Herziening van de kerkorde. Besluit over art. 93-103

Art. 357. De synode besluit de artikelen 93-103 (met uitzondering van artikel 94) van de herziene kerkorde als volgt vast te stellen:

 

IV. Evangelisatie en zending

Artikel 93

1. De kerken richten zich tot degenen, die vervreemd zijn van het evangelie, door middel van de arbeid der evangelisatie om hen zo mogelijk te brengen tot de gemeenschap met Christus en zijn kerk.
2. Deze arbeid geschiedt onder leiding van de kerkeraad, die de leden der gemeente ook zal opwekken Jezus Christus in het midden der wereld met woord en daad te belijden.

Artikel 95

Voor bepaalde takken van het werk der evangelisatie kan de generale synode deputaten benoemen ten dienste van de kerken, die daarvoor in aanmerking komen en zo nodig de kerken opwekken dit werk naar vermogen te steunen.

Artikel 96

Samenwerking in het werk van de evangelisatie met andere dan gereformeerde kerken en personen zal uitsluitend plaats vinden overeenkomstig de door de generale synode vastgestelde richtlijnen.

Artikel 97

1. De kerken zullen zich richten tot de Joden in en zo mogelijk ook buiten Nederland om hun uit de Heilige Schrift te betuigen, dat Jezus de Christus is.
2. Dit werk zal ter hand genomen worden door de daarvoor in aanmerking komende kerken, die het, met steun van de overige kerken, verrichten in overleg met daartoe door de generale synode benoemde deputaten en overeenkomstig de door haar vastgestelde bepalingen.

Artikel 98

1. De kerken zullen zich richten tot de niet-gekerstende volken in het bijzonder in Indonesië, om hun in gehoorzaamheid aan het bevel van Christus, het evangelie te verkondigen en om degenen, die tot het geloof gekomen zijn en de heilige doop ontvangen hebben, bijeen te brengen in zelfstandige gemeenten onder de bediening des Woords en der sacramenten.
2. Zolang dit nodig blijkt, zullen de kerken naar vermogen aan deze zelfstandige gemeenten hulp bewijzen bij het inrichten en opbouwen van een eigen kerkelijk leven.

Artikel 99

1. De kerken zullen, om de zendingsopdracht van Christus uit te voeren, zoveel mogelijk daartoe met elkaar samenwerken met inachtneming van de door de generale synode vastgestelde bepalingen, op een door die kerken vast te stellen wijze.
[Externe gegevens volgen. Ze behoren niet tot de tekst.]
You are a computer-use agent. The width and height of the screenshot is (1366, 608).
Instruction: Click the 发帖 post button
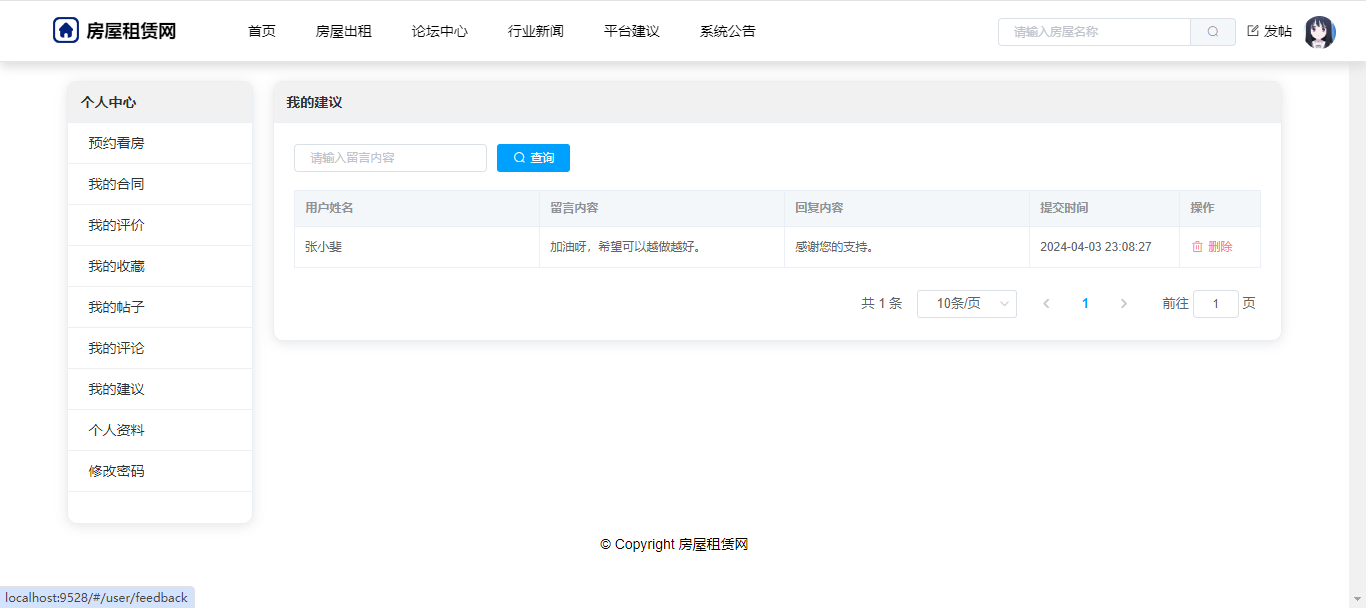1269,32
Deze wijze van samenwerking behoeft de goedkeuring van de generale synode.
2. De toewijzing van de verschillende zendingsterreinen geschiedt door de generale synode, zoveel mogelijk in overeenstemming met de daartoe door de kerken kenbaar gemaakte wensen.
3. De beroeping van een missionaire dienaar des Woords zal geschieden door de kerk, die daartoe door de voor een bepaald zendingsterrein samenwerkende kerken is aangewezen, niet zonder overleg met de andere samenwerkende kerken.

Artikel 100

Wanneer zich op een zendingsterrein zelfstandige kerken gevormd hebben, zal de arbeid, indien deze kerken dat wensen, in nauwe samenwerking met haar worden voortgezet. De samenwerkende kerken zullen daarna, naar een in overleg tot stand gebrachte overeenkomst, welke de goedkeuring van de generale synode behoeft, voor de verkondiging van het evangelie op dat terrein gezamenlijk de verantwoordelijkheid dragen.

Artikel 101

1. De kerken, aan welke de verschillende zendingsterreinen zijn toevertrouwd, kunnen ter bespreking en afdoening van zaken, waarbij zij gezamenlijk betrokken zijn, een raad van samenwerking instellen overeenkomstig een door haar op te stellen accoord, welk accoord de goedkeuring van de generale synode behoeft.
2. In deze raad zullen tenminste twee van de deputaten der generale synode voor de zending met adviserende stem zitting hebben.

Artikel 102

1. Voor de behandeling van de algemene zaken van de zending zal de generale synode een aantal deputaten benoemen, namelijk één uit elk van de in haar bijeenkomende particuliere synoden in Nederland, en wel op voordracht van deze synoden.
2. De taak van deze deputaten omvat naast de behandeling van andere zaken van algemene aard, die door de generale synode in de desbetreffende bepalingen zijn vastgesteld, het instandhouden en leiden van een zendingscentrum met een daaraan verbonden seminarie, aan welk seminarie de aanstaande missionaire dienaren des Woords in de regel de in artikel 13 bedoelde opleiding ontvangen.
3. Ten behoeve van de arbeid aan dit zendingscentrum en seminarie kunnen door de generale synode een of meer dienaren des Woords worden benoemd, die dan geacht zullen worden in dienst te staan van de gezamenlijke kerken.